La pluie dans mon âme et le feu dans mon cœur : les deux forces, yin et yang, fusionnent en moi, m'entourant d'une épaisse torpeur. J'entends à peine la voix du vieux Maître :
– Quel est ton nom ?
Et soudain, sans attendre ma réponse, il rugit comme le tonnerre :
– À quoi sert un nom ?
Ces mots résonnèrent dans l'abîme de la dimension spirituelle, me tirant hors de l'ignorance. Je relevai la tête avec fierté. Le Grand Maître se tenait devant moi, austère et impassible, tel Lao Tseu dans une statue de marbre. Ses longs sourcils blancs tombaient comme des rideaux dans ses orbites creuses et profondes, où brillaient deux sources bouillonnantes d'énergie. Il ne lui restait plus que trois saisons des pluies, bien qu'il eût déjà traversé un siècle de sang, de larmes et de souffrances, marqué sur son corps frêle et courbé par le poids de l'existence. Il m'explique :
– Selon la physiognomonie chinoise, des sourcils de dragon, des yeux de phénix et un regard de tigre prédisent une carrière extraordinaire aussi bien dans la littérature que dans les arts martiaux : ton nom sera prononcé au-delà des frontières lointaines… Tu as un mandat à accomplir, mais éloigne-toi de la politique car elle ne fera que ruiner ton âme… Et souviens-toi que les armes de l'homme noble sont ses vertus et la vérité, tandis que celles des petits hommes sont les insultes et les intrigues.
– Mais Grand Maître ! Comment pourrais-je être à la hauteur d'une tâche si grande ?
– Écoute ! Le succès comme la défaite ne peuvent évaluer les « grands cœurs ». De plus, j’ai déjà quelqu’un en mémoire qui pourra t’apporter plus que moi en termes de techniques et de connaissances.

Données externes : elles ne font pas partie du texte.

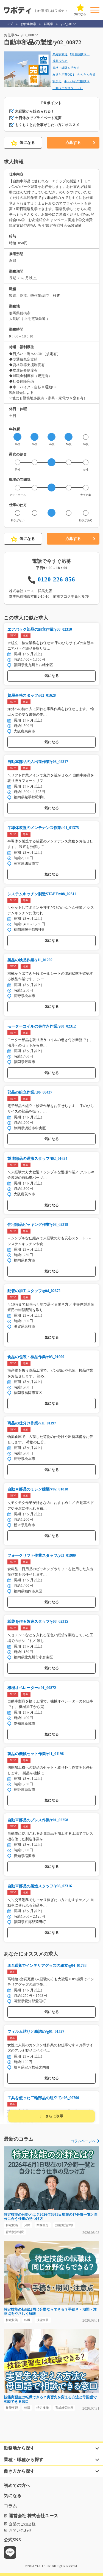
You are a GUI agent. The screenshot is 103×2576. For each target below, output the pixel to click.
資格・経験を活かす (66, 67)
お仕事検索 (28, 24)
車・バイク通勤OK (77, 81)
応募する (73, 142)
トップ (8, 24)
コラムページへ (83, 2141)
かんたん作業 (86, 74)
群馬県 (48, 24)
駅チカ (57, 81)
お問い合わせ (20, 2530)
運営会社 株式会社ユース (33, 2515)
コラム (10, 2505)
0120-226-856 (56, 579)
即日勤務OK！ (80, 54)
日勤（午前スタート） (67, 88)
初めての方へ (17, 2485)
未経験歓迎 (60, 54)
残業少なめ (60, 60)
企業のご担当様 (22, 2524)
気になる (27, 142)
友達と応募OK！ (63, 74)
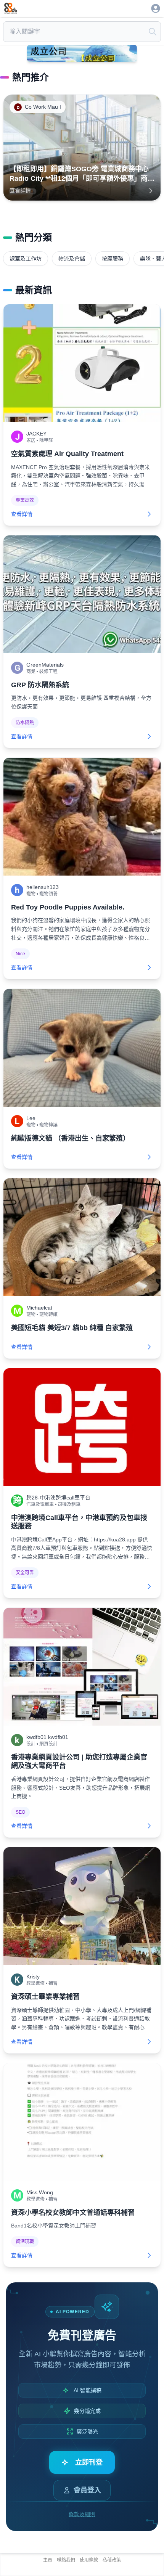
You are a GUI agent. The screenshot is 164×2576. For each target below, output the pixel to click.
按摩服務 (112, 259)
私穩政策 (112, 2560)
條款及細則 (82, 2514)
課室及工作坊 (26, 259)
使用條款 (89, 2560)
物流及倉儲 (71, 259)
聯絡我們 (66, 2560)
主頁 (47, 2560)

Pour accomplir cela, dès ta libération, tu iras voir cette personne et lui raconteras une « petite histoire » (2). Il reconnaîtra ta place auprès de moi et exaucera tes souhaits. Et c’est tout !
Tournant sur ses talons, il me glisse un morceau de papier sur lequel sont inscrites les coordonnées de mon futur guide.
Le lendemain, alors qu'il faisait encore sombre, le vieux Maître faisait partie des centaines de détenus politiques déportés vers une région montagneuse lointaine du Nord. Derrière les barreaux de fer, je distinguais à peine sa petite silhouette parmi la foule recroquevillée par le froid du matin. Il s'éloigna lentement, sans se tourner dans ma direction, même pour une dernière fois tant attendue, sachant que je souhaitais profondément que ce ne soit pas un adieu !
À la mémoire du Grand Maître Hang Van Giai
Grand Maître Nam Anh, Montréal, le 20 août 1999.
(1) Les Royaumes Combattants : 3e siècle av. J.-C.
(2) Une « petite histoire » : Ce court récit est un dialogue entre un moine et ses deux disciples, que je n’ai compris que quelques années plus tard, avec l’aide du Grand Maître Nguyen Minh.